Each pattern matching function has the same first two arguments, a character vetor of strings to process and a single pattern to match. stringr provides pattern matching functions to detect, locate, extract, match, replace, and split strings. Let's see how to use these functions to work with the strings and a regular expression designed to match (US) phone numbers:

strings <- c(
  "apple", 
  "219 733 8965", 
  "329-293-8753", 
  "Work: 579-499-7527; Home: 543.355.3679"
)

# define pattern 
phone <- "([2-9][0-9]{2})[- .]([0-9]{3})[- .]([0-9]{4})"
  • str_detect detects the presence or absence of a pattern and returns a logical vector (similar to grepl function in base R).

  • str_subset returns the elements of a character vector that match a regular expression. (similar to grep with value = T).

# Which strings contain phone numbers?
# return matching elements
str_detect(strings, phone)
## [1] FALSE  TRUE  TRUE  TRUE
# negate = TRUE will return non-matching elements
str_detect(strings, phone, negate = TRUE)
## [1]  TRUE FALSE FALSE FALSE
# return character elements instead of logical value
str_subset(strings, phone)
## [1] "219 733 8965"                          
## [2] "329-293-8753"                          
## [3] "Work: 579-499-7527; Home: 543.355.3679"
# return non-matching elements
str_subset(strings, phone, negate = T)
## [1] "apple"
  • string_count counts number of matches in each string

  • str_loate locates the first position of a pattern and returns a numeric matrix with columns start and end.

  • str_locate_all locates all matches, returning a list of numeric matrices.
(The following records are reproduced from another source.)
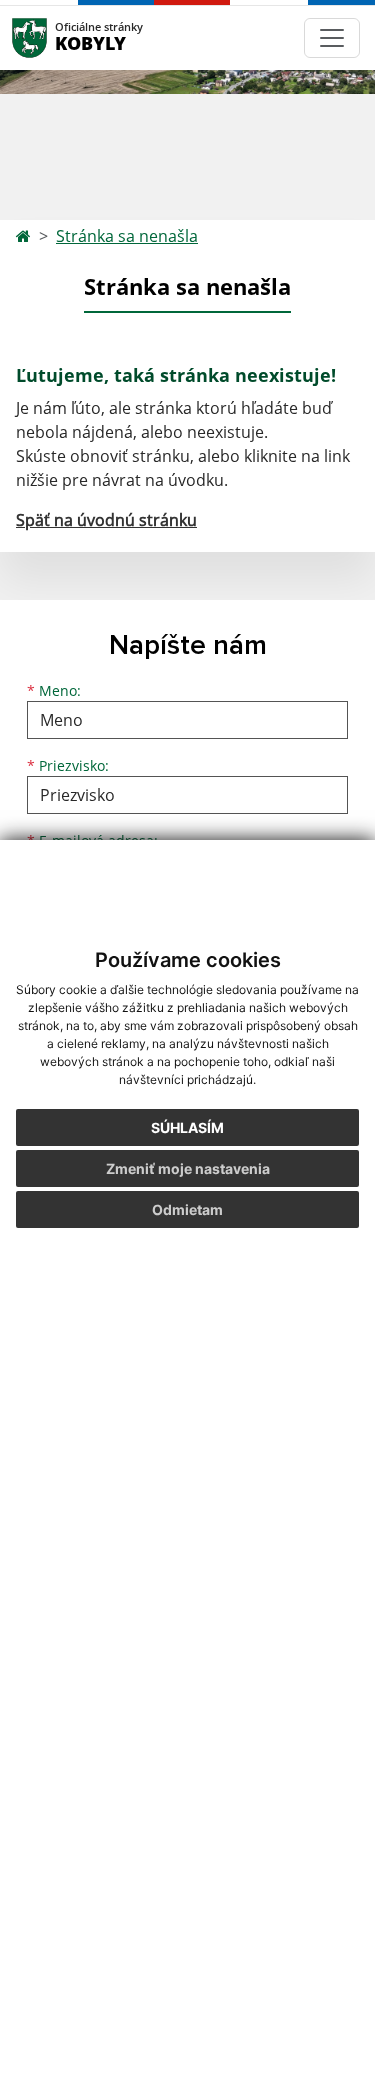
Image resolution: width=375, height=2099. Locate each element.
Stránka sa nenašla (127, 236)
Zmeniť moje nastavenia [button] (188, 1168)
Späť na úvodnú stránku (106, 520)
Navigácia (59, 37)
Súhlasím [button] (187, 1127)
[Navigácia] (332, 38)
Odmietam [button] (187, 1209)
Like regexpr and gregexpr.

# return vector
str_count(strings, phone)
## [1] 0 1 1 2
# return list
str_locate(strings, phone)
##      start end
## [1,]    NA  NA
## [2,]     1  12
## [3,]     1  12
## [4,]     7  18
# return list
str_locate_all(strings, phone)
## [[1]]
##      start end
## 
## [[2]]
##      start end
## [1,]     1  12
## 
## [[3]]
##      start end
## [1,]     1  12
## 
## [[4]]
##      start end
## [1,]     7  18
## [2,]    27  38
  • str_extract extracts text corresponding to the first match, returning a character vector.

  • str_extract_all extracts all matches and returns a list of character vectors.

str_extract(strings, phone)
## [1] NA             "219 733 8965" "329-293-8753" "579-499-7527"
str_extract_all(strings, phone)
## [[1]]
## character(0)
## 
## [[2]]
## [1] "219 733 8965"
## 
## [[3]]
## [1] "329-293-8753"
## 
## [[4]]
## [1] "579-499-7527" "543.355.3679"
# simplify = T returns a character matrix instead of a list of character vectors
str_extract_all(strings, phone, simplify = TRUE)
##      [,1]           [,2]          
## [1,] ""             ""            
## [2,] "219 733 8965" ""            
## [3,] "329-293-8753" ""            
## [4,] "579-499-7527" "543.355.3679"
  • string_match extracts capture groups formed by () from the first match and returns a character matrix with one column for the complete match and one column for each group in the matched pattern.

  • str_match_all extracts capture groups from all matches and returns a list of character matrics.

str_match(strings, phone)
##      [,1]           [,2]  [,3]  [,4]  
## [1,] NA             NA    NA    NA    
## [2,] "219 733 8965" "219" "733" "8965"
## [3,] "329-293-8753" "329" "293" "8753"
## [4,] "579-499-7527" "579" "499" "7527"
str_match_all(strings, phone)
## [[1]]
##      [,1] [,2] [,3] [,4]
## 
## [[2]]
##      [,1]           [,2]  [,3]  [,4]  
## [1,] "219 733 8965" "219" "733" "8965"
## 
## [[3]]
##      [,1]           [,2]  [,3]  [,4]  
## [1,] "329-293-8753" "329" "293" "8753"
## 
## [[4]]
##      [,1]           [,2]  [,3]  [,4]  
## [1,] "579-499-7527" "579" "499" "7527"
## [2,] "543.355.3679" "543" "355" "3679"
  • str_replace replaces the first matched patter and returns a character vector.

  • str_replace_all replace all matches. Similar to sub and gsub.

str_replace(strings, phone, "xxx-xxx-xxxx")
## [1] "apple"                                 
## [2] "xxx-xxx-xxxx"                          
## [3] "xxx-xxx-xxxx"                          
## [4] "Work: xxx-xxx-xxxx; Home: 543.355.3679"
str_replace(strings, phone, "GC-Digital-Fellows")
## [1] "apple"                                       
## [2] "GC-Digital-Fellows"                          
## [3] "GC-Digital-Fellows"                          
## [4] "Work: GC-Digital-Fellows; Home: 543.355.3679"
str_replace_all(strings, phone, "GC-Digital-Fellows")
## [1] "apple"                                             
## [2] "GC-Digital-Fellows"                                
## [3] "GC-Digital-Fellows"                                
## [4] "Work: GC-Digital-Fellows; Home: GC-Digital-Fellows"
  • str_split_fixed splits a string into a fixed number of pieces based on a pattern and returns a character matrix. Similar to strsplit in the base R function.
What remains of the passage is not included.